# Delorme inreach question



## Paul7 (Aug 14, 2012)

Thinking about picking one of these up but wondering if a newer model is coming anytime soon. 

Sent from my SM-G900V using Mountain Buzz mobile app


----------



## yojimbo (Oct 12, 2003)

Well, Garmin just bought Delorme according to a billing email I just got. Not sure what that means for product development/release down the road.

The InReach seems like a good tool although I have only used it for happy messages so far.

"Dear inReach Subscriber,

We are writing to inform you that DeLorme Publishing Company, Inc. and DeLorme inReach, LLC have been acquired by Garmin, a global leader in navigation and communication. We are excited to help leverage our expertise into enhancing our combined product line. 

As a current subscriber to DeLorme's inReach service, you will keep your current subscription under the same terms and for the same duration, and there will be no change in the services that inReach provides. 

Going forward, your billing invoices will originate from InReach, Inc. instead of DeLorme inReach."


----------



## HPMG (Nov 2, 2008)

I have had the Inreach SE since released and have been quite happy with it. Subscription plan is reasonable, keep it on year round on the minimum. Battery life is great, but I do not use it for tracking just sending OK messages in the morning/evening. Keeps my wife and kids happy when they're not along. It is tedious using the cursor to type out a custom message. Some times it does take quite a long time to send a message though even with a good view of the sky. Hoping that emergency messages get more of a priority???? Having this along with a PLB might be a good idea.
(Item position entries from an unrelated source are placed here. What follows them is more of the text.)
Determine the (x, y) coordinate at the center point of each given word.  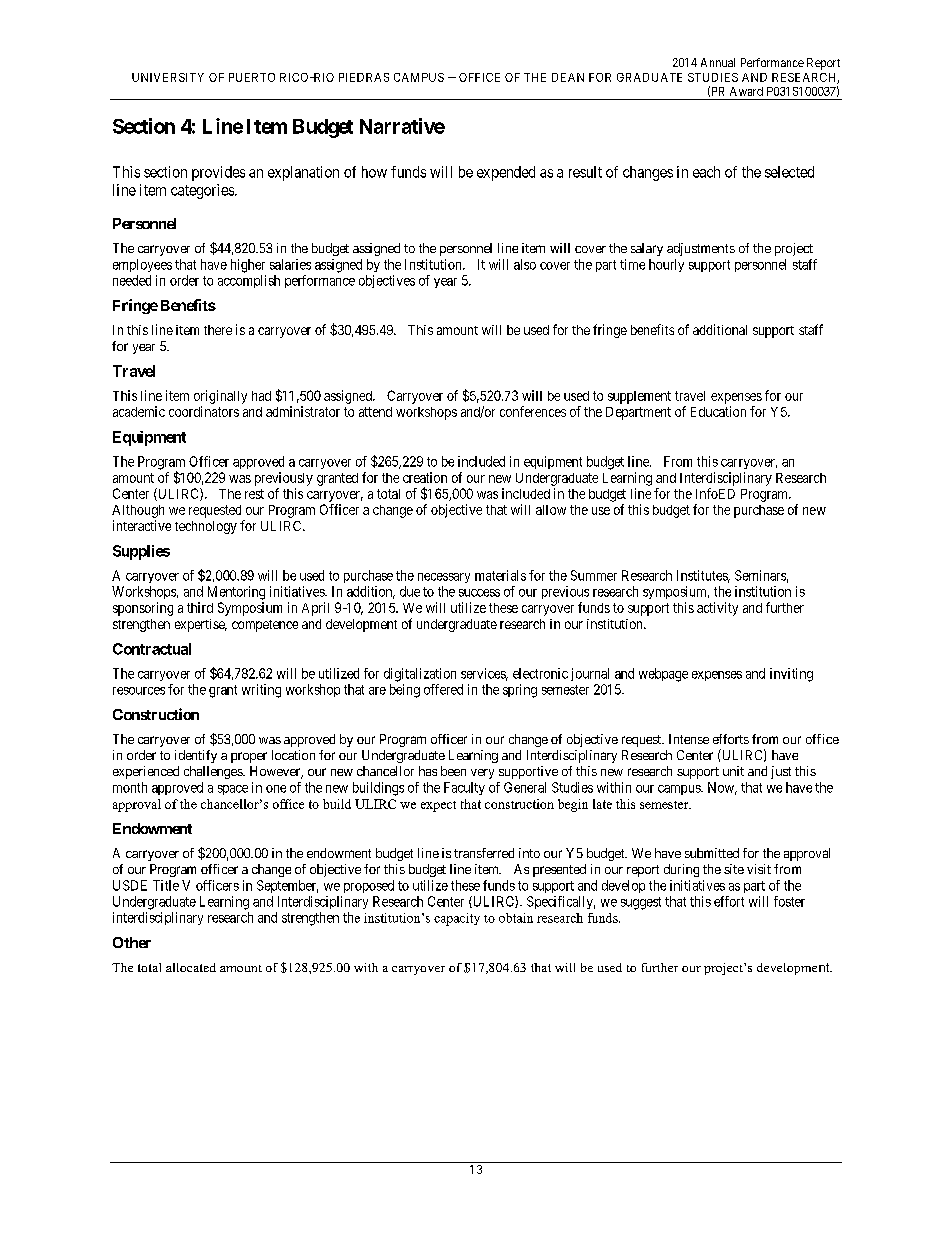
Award (746, 91)
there (218, 330)
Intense (689, 739)
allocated (191, 967)
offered (443, 689)
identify (196, 756)
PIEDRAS (364, 77)
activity (717, 609)
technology (206, 527)
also (525, 264)
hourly (666, 265)
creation (425, 477)
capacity (457, 919)
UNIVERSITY (168, 77)
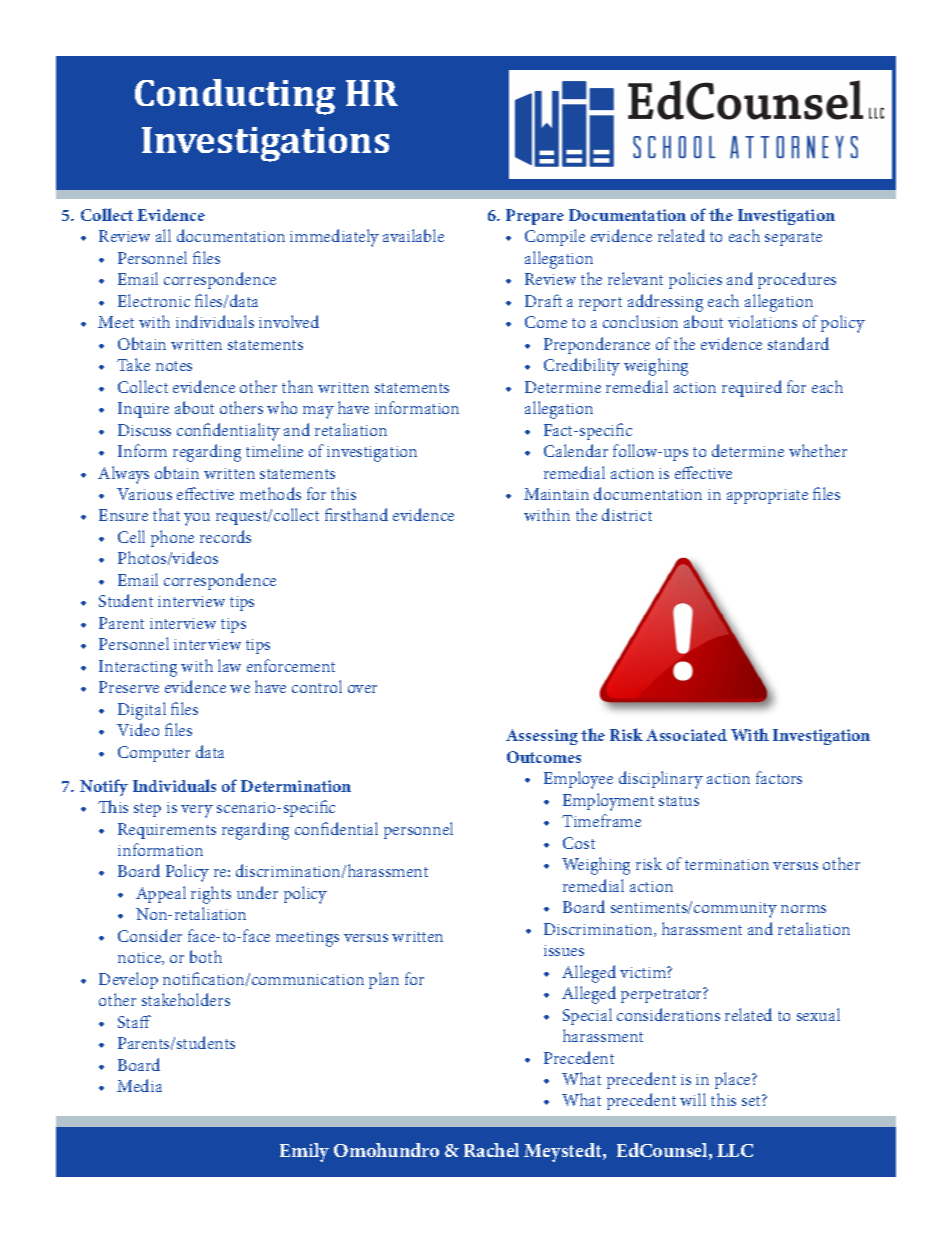 The width and height of the page is (952, 1233). Describe the element at coordinates (793, 239) in the page. I see `separate` at that location.
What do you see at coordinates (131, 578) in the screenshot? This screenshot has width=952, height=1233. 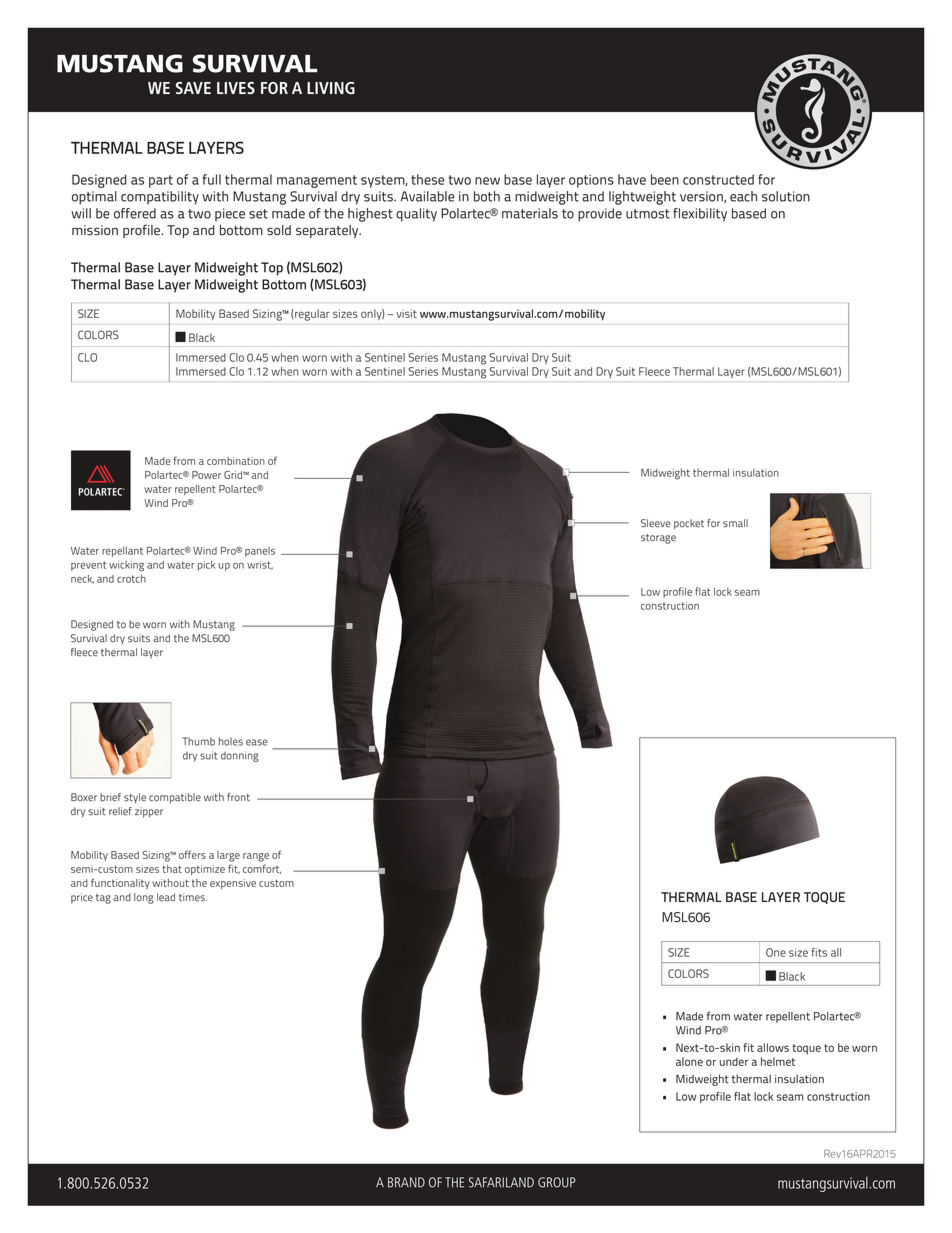 I see `crotch` at bounding box center [131, 578].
Talked to a hiker on the JMT that had the unit with the included GPS and said it wasn't great...better to put the money into a Etrex/similar.

Got the email on the Garmin acquisition....hope they don't shake it up too much, but maybe it will get better.......


----------



## nessles (Sep 8, 2011)

Paul7 said:


> Thinking about picking one of these up but wondering if a newer model is coming anytime soon.
> 
> Sent from my SM-G900V using Mountain Buzz mobile app


Also not sure what the word is on updates considering the recent acquisition. I did do a quick comparison of the inReach vs the SPOT recently though, (Choosing a Satellite Device: DeLorme inReach SE vs. SPOT Gen3) and figured it might be useful if you're shopping around. There are seasonal discounts on the inReach ($50 off) sometimes, so it could be worth waiting if it's not time sensitive.


----------



## HPMG (Nov 2, 2008)

Sorry Paul, missed that you were looking for info on a "new" version and went straight into review mode.....No inside info here, but if they do make some changes I hope it has to do with entering text. That is my biggest complaint, a touch screen with keyboard would be ideal, but that would probably eat up batteries....

I think they offer the antenna that can be paired with a smart phone, has anyone tried that setup?


----------



## Paul7 (Aug 14, 2012)

My biggest concern is buying one and then having Garmin integrate the technology into something really cool. I bet that's down the road though as it would take time to integrate two companies and technology. I really like the two way messaging capabilities of the inreach. Can think of so many times having that ability would have been so helpful. 

Sent from my SM-G900V using Mountain Buzz mobile app


----------



## MrScamp (Mar 19, 2013)

I love mine. I hope they don't F' it up.


----------



## theusualsuspect (Apr 11, 2014)

HPMG said:


> I think they offer the antenna that can be paired with a smart phone, has anyone tried that setup?


Connect mine via bluetooth and use the earthmate app to send messages and use the gps functions. I really like mine and think that using the app is a necessity for convenience. Downside is now you have 2 devices but I usually leave the inreach in my bag or something and my phone within easy reach.


----------